# Description of the task:
Would you give back exactly the lines from the line with "This screenshot has width=248, height=139." through the end of the entries below, both included, but none of the pictures?

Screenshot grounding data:
__________

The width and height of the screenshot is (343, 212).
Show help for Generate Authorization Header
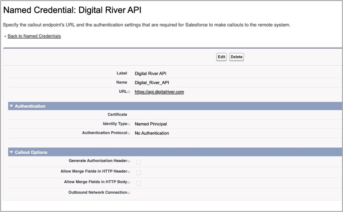(129, 161)
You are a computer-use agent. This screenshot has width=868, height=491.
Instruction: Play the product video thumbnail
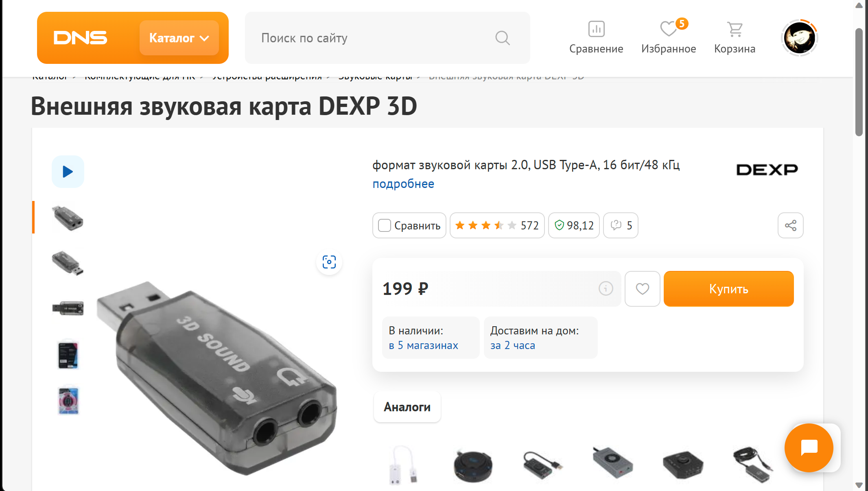tap(68, 172)
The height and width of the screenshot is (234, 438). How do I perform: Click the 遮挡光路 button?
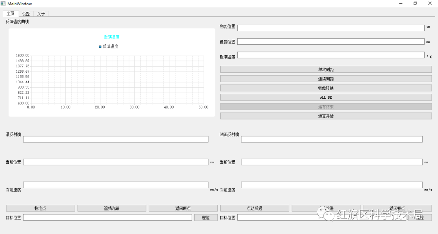pos(112,208)
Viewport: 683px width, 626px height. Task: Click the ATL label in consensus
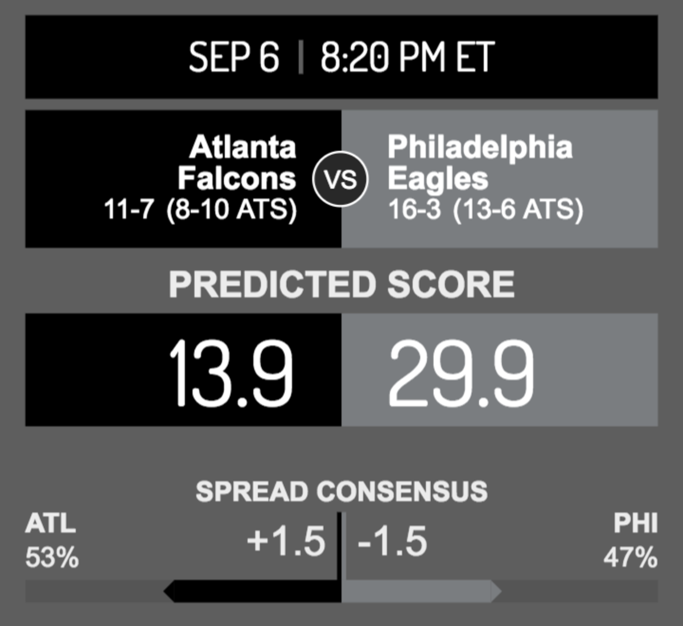coord(50,524)
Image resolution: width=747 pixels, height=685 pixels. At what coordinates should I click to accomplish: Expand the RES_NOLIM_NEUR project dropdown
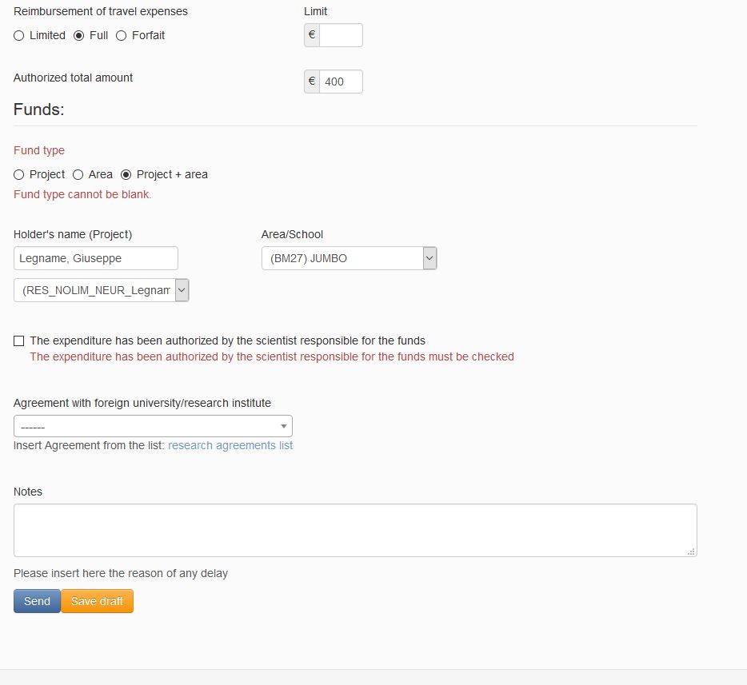[182, 290]
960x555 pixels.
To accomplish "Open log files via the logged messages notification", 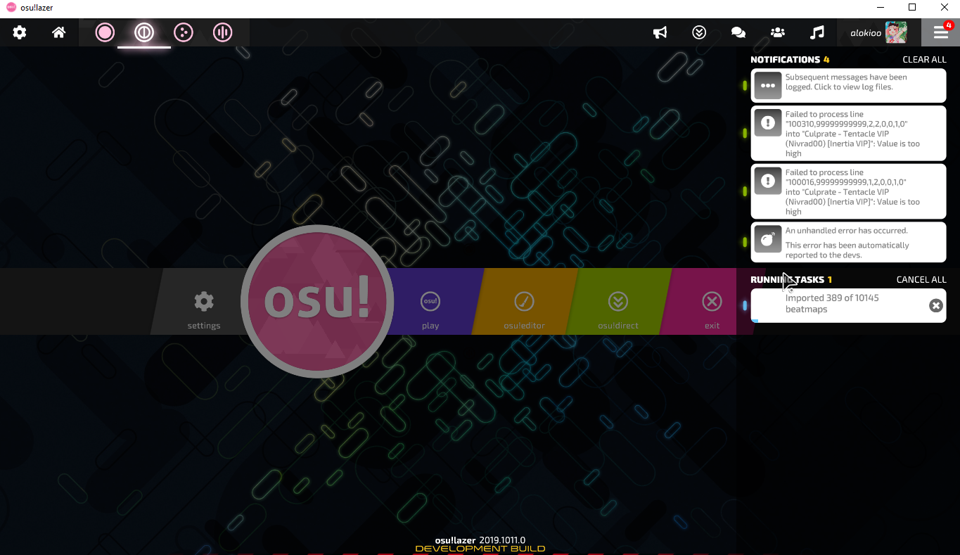I will click(x=847, y=85).
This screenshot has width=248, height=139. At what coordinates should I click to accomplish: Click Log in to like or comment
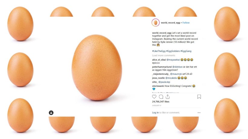(155, 112)
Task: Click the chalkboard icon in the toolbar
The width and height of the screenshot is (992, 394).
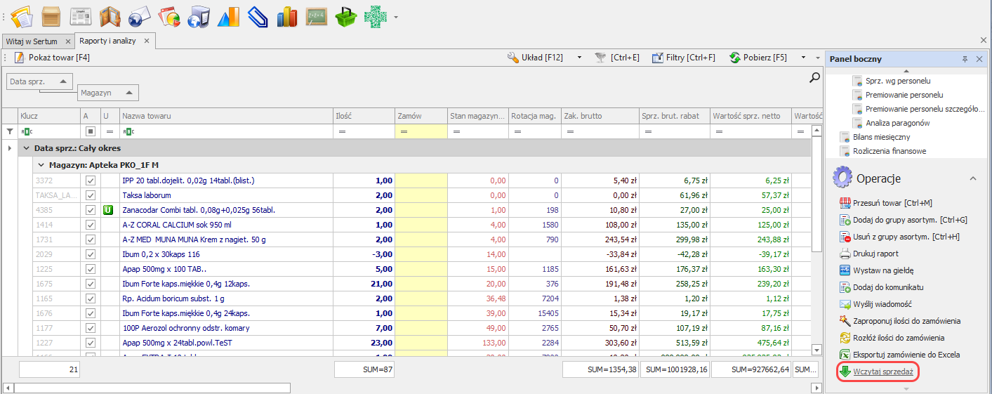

__________

# Response:
This screenshot has width=248, height=139. At what coordinates should I click to accomplish: Click Log in to like or comment
(155, 112)
Task: Click the chalkboard icon in the toolbar
The width and height of the screenshot is (992, 394).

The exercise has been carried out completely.